(Stored records)
:::::

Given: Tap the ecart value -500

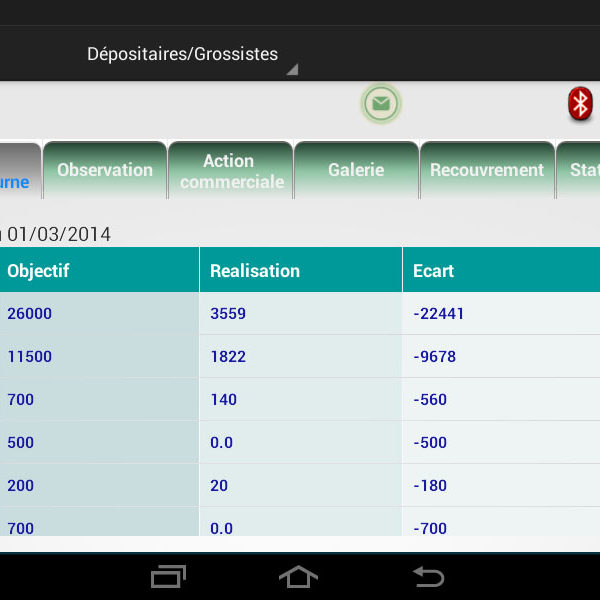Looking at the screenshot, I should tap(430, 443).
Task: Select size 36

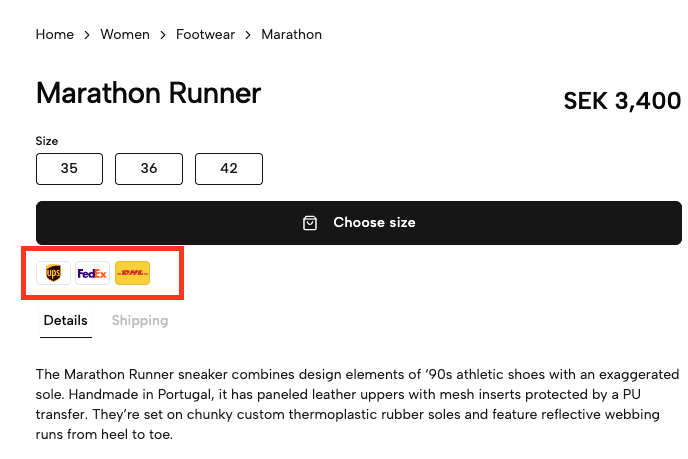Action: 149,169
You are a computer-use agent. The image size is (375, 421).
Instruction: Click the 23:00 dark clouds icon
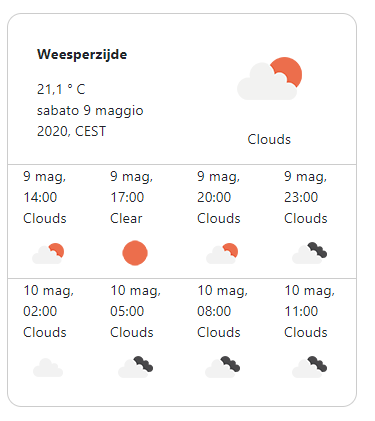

:::::

■ Aim of the task ■
Without the pictures, return the entries exactly as they appear.

■ Answer below ■
Given: Tap the ecart value -500

Looking at the screenshot, I should tap(430, 443).
Task: Select size 36

Action: 149,169
You are a computer-use agent. The image size is (375, 421).
Instruction: Click the 23:00 dark clouds icon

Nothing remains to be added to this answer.